[Dataset entries Boundary: Start]

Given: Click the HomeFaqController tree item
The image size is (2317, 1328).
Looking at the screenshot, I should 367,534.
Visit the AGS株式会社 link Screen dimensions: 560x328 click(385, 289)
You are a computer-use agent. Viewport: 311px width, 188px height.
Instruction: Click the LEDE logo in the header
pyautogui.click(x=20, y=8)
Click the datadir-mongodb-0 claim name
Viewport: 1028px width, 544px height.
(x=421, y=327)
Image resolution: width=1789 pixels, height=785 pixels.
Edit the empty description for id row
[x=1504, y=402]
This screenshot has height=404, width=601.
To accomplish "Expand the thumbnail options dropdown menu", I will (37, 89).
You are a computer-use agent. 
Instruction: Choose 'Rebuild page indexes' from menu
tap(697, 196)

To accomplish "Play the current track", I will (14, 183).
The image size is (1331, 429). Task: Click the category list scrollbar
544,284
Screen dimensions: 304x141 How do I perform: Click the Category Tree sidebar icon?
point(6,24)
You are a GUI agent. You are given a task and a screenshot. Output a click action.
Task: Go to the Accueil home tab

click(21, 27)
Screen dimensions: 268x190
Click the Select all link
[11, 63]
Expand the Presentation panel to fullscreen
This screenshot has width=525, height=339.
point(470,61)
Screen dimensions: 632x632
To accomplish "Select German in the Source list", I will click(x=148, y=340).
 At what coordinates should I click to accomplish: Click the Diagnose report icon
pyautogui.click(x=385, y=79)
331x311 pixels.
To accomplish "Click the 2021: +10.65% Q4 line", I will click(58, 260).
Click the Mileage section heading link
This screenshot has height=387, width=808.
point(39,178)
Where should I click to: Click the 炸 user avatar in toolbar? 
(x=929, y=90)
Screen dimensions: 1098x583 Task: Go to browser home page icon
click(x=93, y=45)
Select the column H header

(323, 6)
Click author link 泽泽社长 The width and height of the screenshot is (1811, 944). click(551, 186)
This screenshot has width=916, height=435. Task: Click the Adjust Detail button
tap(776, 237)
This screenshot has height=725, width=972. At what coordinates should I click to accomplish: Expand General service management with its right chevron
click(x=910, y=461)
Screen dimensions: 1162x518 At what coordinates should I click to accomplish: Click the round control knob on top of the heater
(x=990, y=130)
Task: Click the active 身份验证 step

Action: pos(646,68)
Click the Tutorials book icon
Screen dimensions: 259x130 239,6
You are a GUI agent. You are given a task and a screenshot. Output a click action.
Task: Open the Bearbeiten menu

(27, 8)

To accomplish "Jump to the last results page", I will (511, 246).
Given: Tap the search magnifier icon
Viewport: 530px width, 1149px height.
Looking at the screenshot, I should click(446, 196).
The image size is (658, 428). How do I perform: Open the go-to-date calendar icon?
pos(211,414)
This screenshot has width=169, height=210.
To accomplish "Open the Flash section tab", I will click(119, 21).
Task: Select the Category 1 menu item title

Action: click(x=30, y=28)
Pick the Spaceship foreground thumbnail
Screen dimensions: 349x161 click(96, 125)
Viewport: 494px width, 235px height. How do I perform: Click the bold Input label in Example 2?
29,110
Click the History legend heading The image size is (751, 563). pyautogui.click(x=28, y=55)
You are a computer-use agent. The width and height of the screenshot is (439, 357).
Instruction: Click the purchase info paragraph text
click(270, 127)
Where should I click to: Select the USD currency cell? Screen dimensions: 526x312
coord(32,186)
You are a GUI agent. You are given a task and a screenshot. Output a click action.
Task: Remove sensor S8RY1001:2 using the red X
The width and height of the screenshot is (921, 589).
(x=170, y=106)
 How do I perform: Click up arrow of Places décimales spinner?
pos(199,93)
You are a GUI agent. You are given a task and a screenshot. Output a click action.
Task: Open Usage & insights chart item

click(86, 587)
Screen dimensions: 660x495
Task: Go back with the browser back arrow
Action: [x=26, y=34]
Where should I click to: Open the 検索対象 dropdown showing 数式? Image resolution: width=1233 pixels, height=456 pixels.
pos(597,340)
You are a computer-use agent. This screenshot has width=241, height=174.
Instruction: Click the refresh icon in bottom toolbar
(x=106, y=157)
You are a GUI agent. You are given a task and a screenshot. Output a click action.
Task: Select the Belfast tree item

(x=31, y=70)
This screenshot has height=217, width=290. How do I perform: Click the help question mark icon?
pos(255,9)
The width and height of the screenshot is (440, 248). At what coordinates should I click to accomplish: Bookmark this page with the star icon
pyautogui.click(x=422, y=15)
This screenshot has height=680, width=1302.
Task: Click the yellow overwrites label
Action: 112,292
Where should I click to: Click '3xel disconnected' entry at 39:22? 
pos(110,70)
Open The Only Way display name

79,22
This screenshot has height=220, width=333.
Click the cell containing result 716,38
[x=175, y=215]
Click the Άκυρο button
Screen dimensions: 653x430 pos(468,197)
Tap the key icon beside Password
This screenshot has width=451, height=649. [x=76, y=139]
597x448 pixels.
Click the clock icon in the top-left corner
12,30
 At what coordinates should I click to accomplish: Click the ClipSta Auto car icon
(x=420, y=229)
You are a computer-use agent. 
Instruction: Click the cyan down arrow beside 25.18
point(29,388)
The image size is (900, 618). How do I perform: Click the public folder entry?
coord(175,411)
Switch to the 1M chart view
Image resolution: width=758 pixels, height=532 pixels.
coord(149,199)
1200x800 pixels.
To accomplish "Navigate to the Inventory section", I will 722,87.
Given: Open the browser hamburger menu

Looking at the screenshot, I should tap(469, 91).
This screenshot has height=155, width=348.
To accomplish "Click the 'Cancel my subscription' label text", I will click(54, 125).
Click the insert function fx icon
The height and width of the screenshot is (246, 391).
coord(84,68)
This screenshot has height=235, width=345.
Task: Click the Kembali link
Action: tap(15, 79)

[Dataset entries Boundary: End]

- _Problem statement_: Return every line in the listing that contains the word "section".

- _Solution below_:
Click the Mileage section heading link
To accomplish "Open the Flash section tab", I will click(119, 21).
To accomplish "Navigate to the Inventory section", I will 722,87.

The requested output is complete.